◆ **What the exercise asks**
Pick out all lines of the entries that include the word "resolution" and copy them.

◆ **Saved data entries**
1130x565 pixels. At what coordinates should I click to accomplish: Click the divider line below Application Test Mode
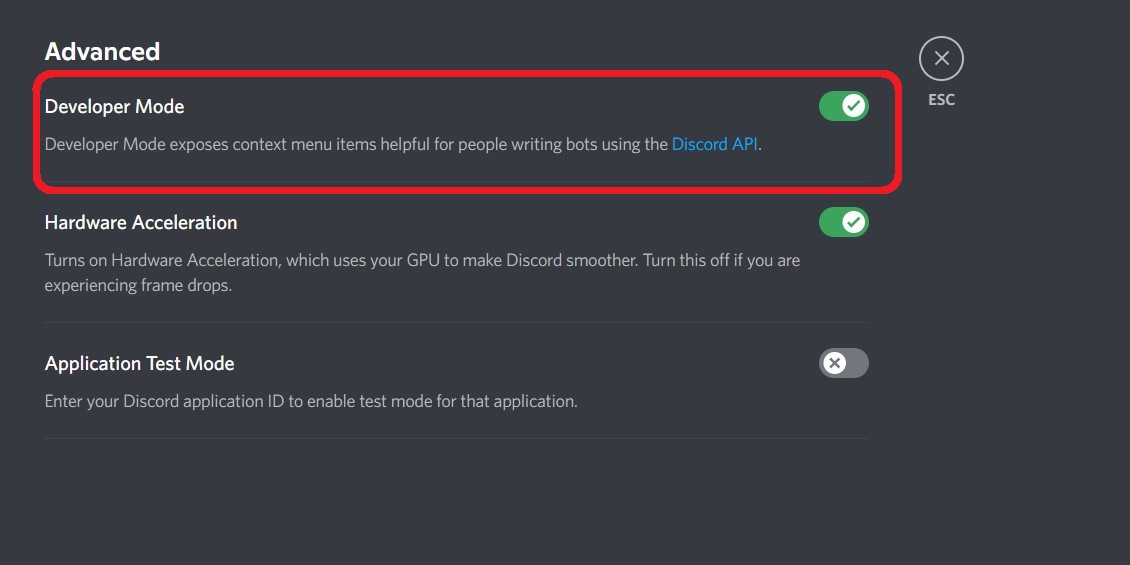coord(456,438)
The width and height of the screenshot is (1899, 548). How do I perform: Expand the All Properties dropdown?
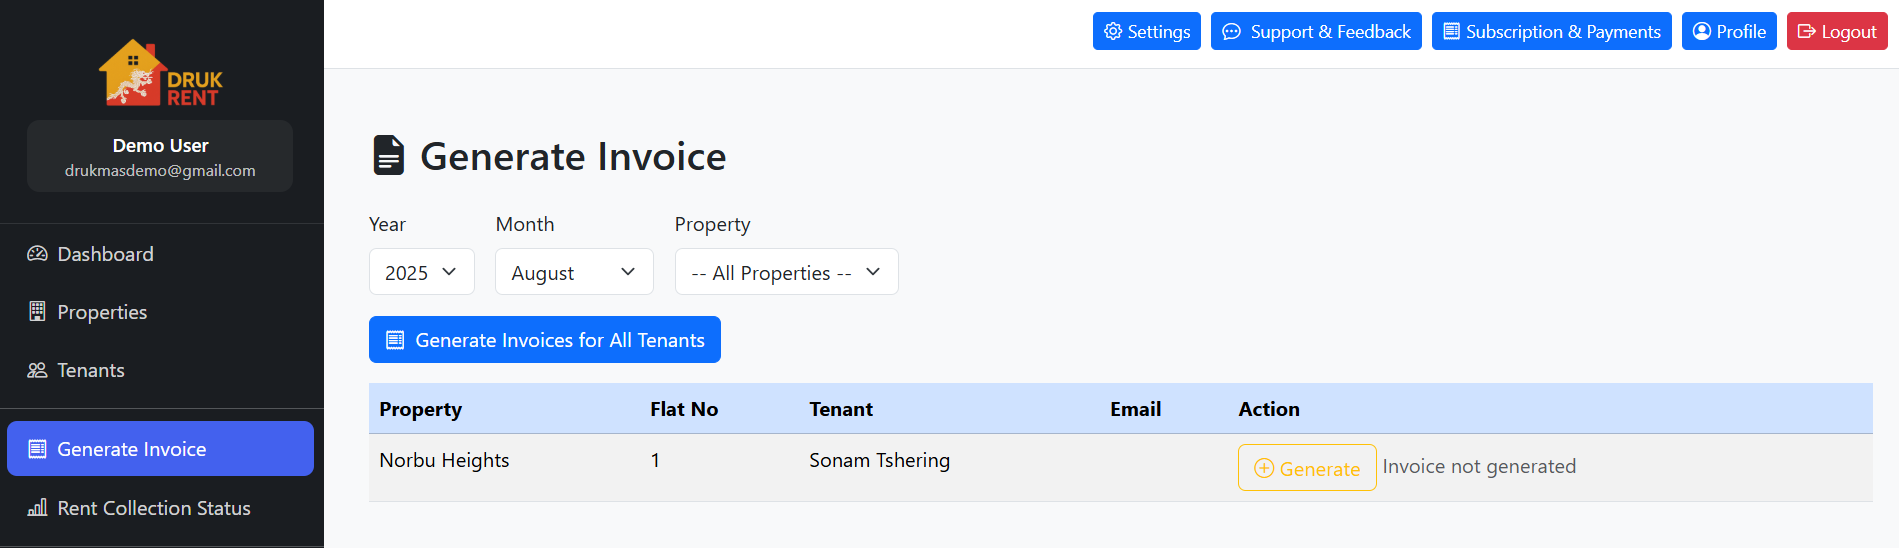click(786, 272)
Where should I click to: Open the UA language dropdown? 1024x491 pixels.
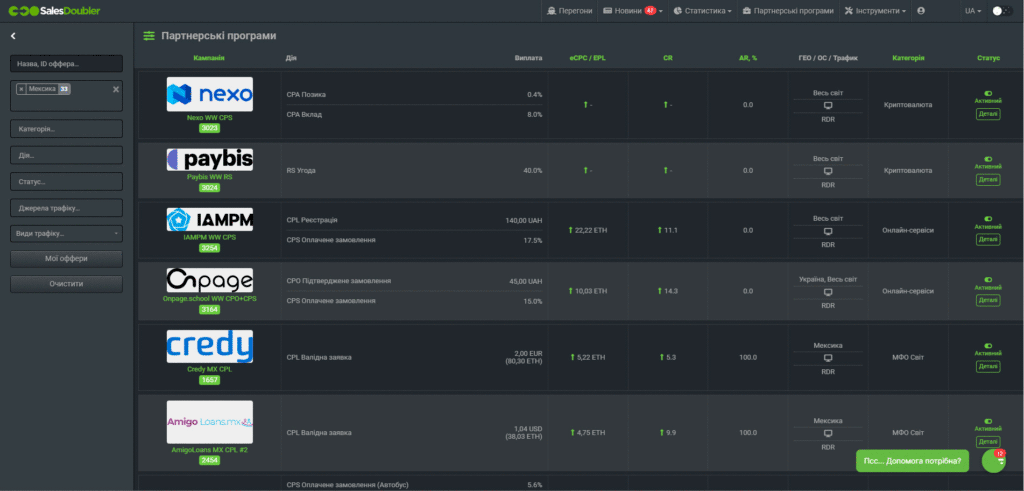coord(971,10)
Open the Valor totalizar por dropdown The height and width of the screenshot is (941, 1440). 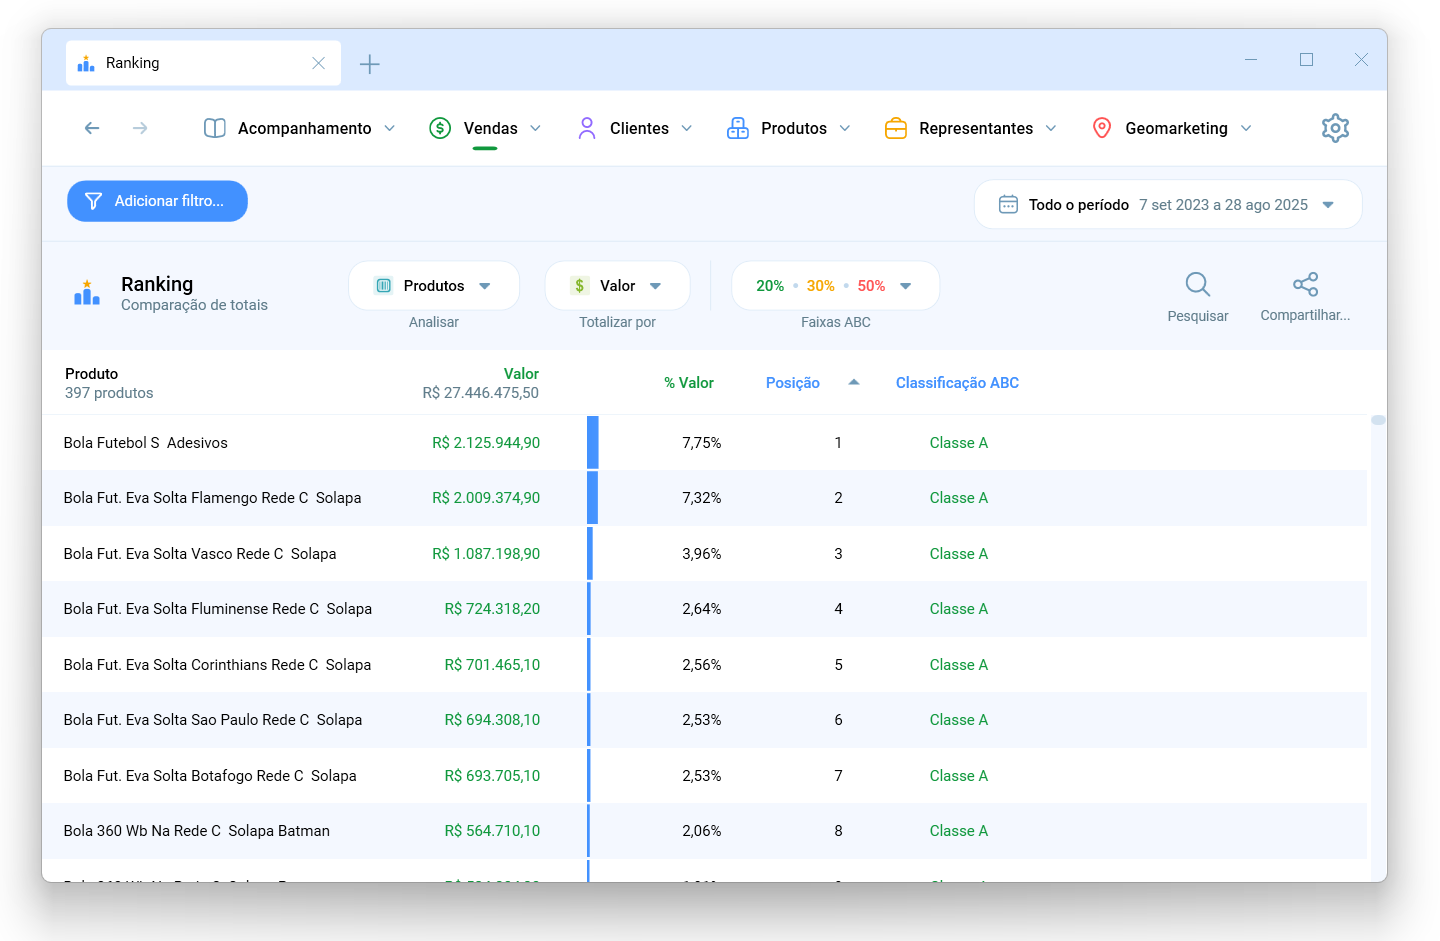617,286
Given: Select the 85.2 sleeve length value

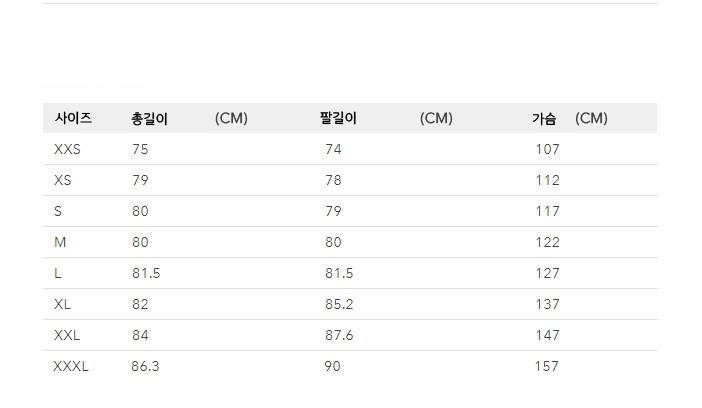Looking at the screenshot, I should click(339, 304).
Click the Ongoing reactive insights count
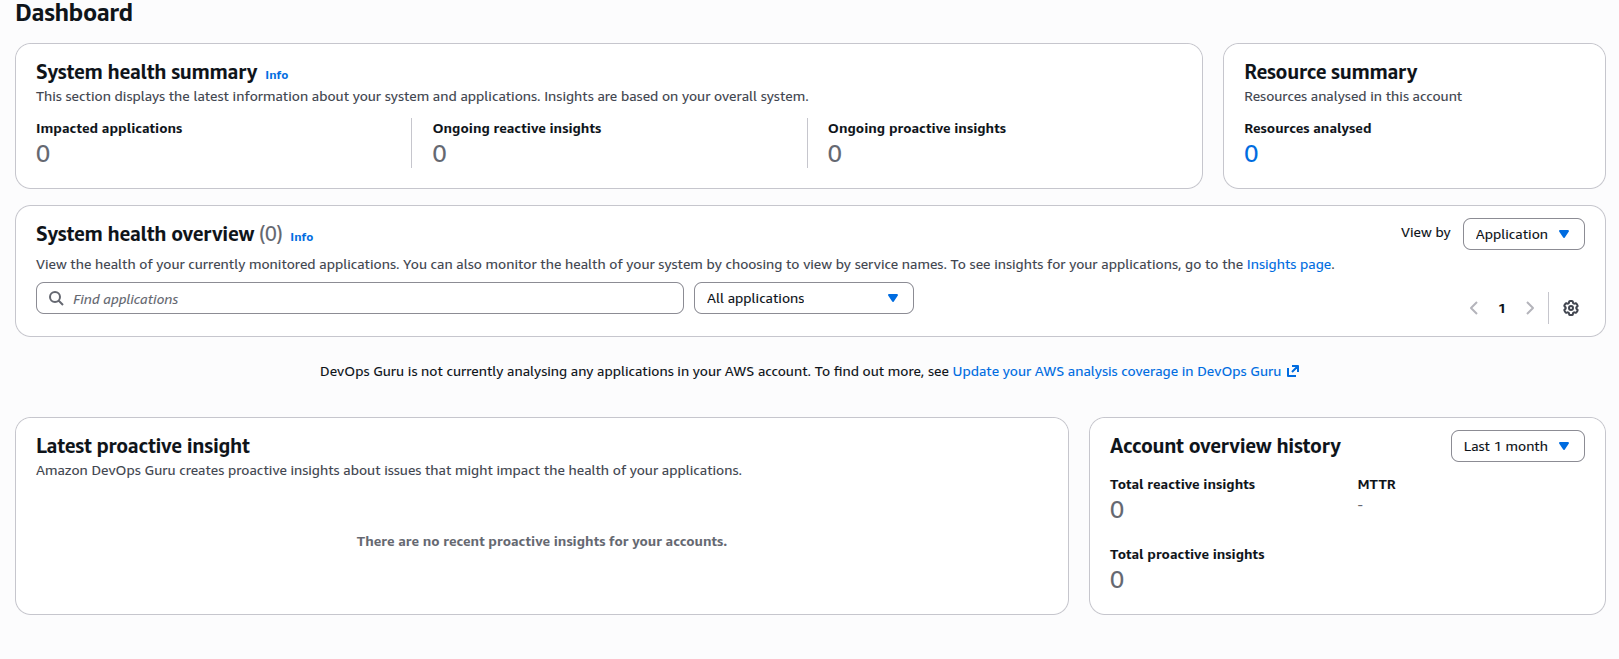1619x659 pixels. (439, 154)
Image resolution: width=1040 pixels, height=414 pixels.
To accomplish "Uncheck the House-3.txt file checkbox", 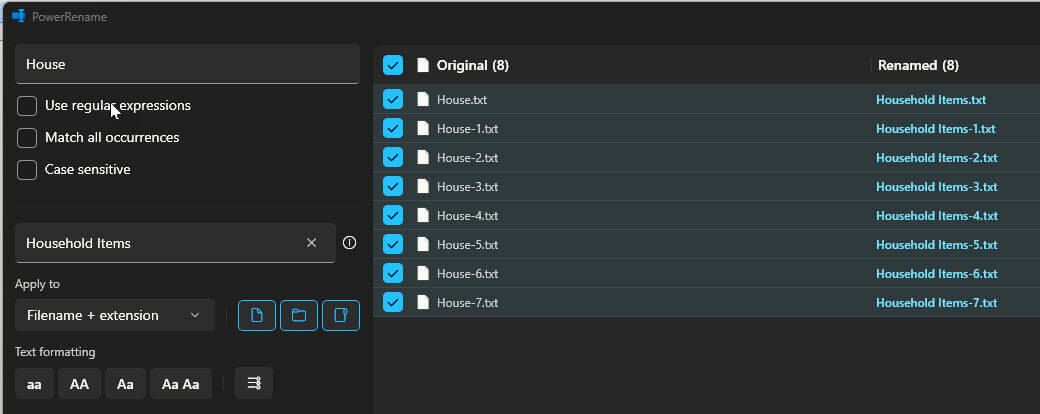I will [393, 186].

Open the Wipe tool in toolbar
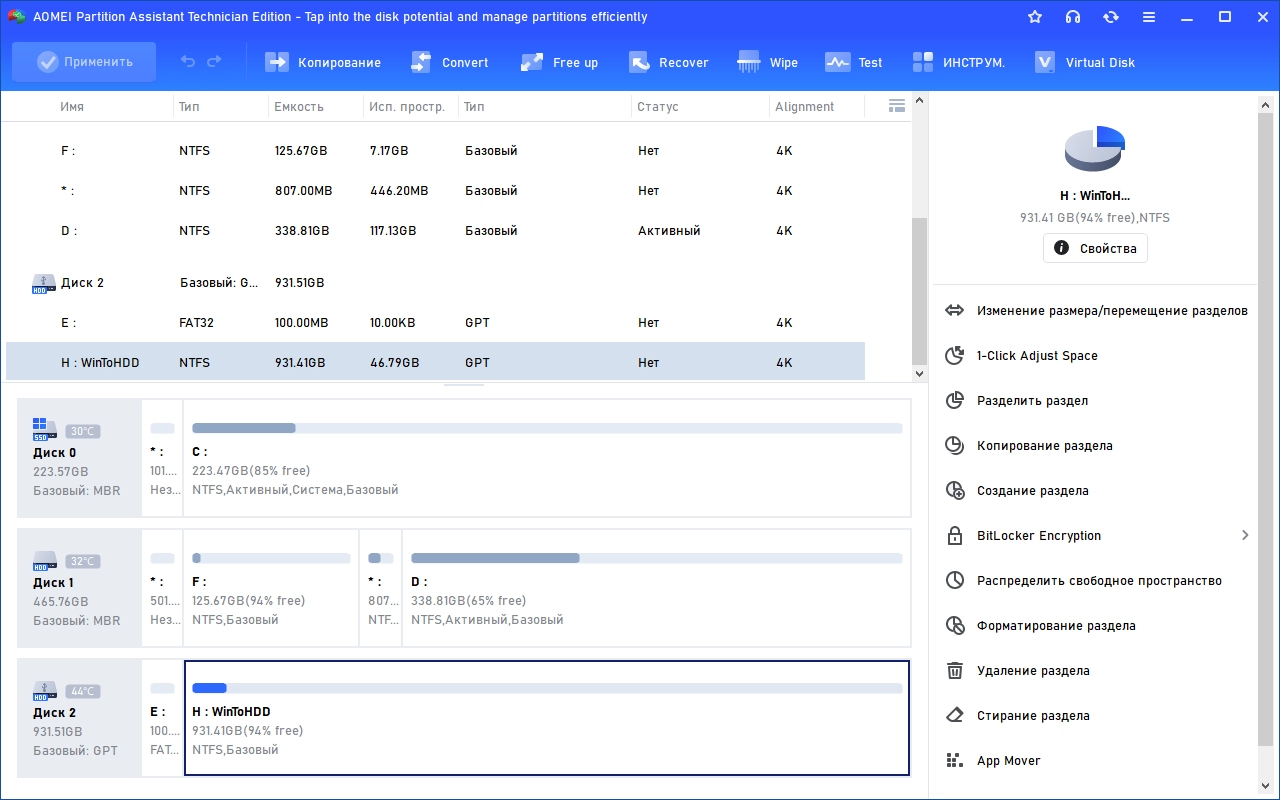(x=767, y=62)
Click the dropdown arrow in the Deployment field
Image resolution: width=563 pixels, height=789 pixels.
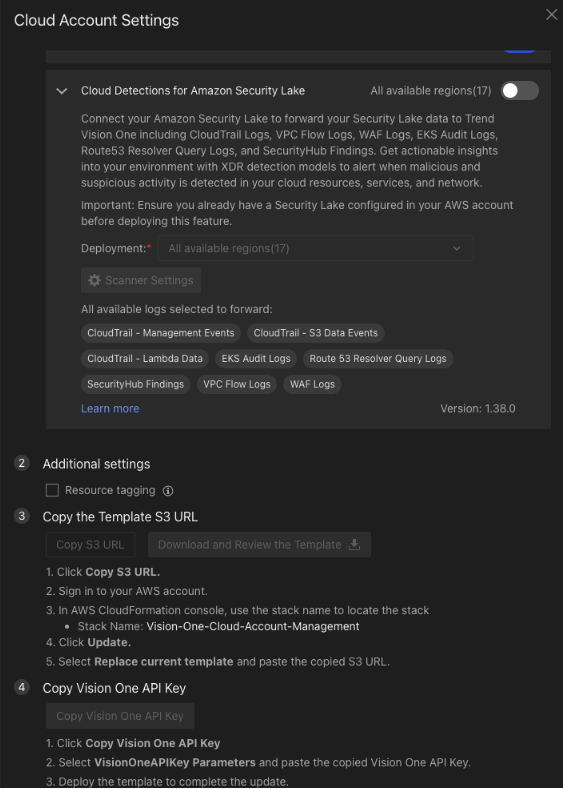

◆ **Written solution**
Image resolution: width=1040 pixels, height=414 pixels.
Image resolution: width=563 pixels, height=789 pixels.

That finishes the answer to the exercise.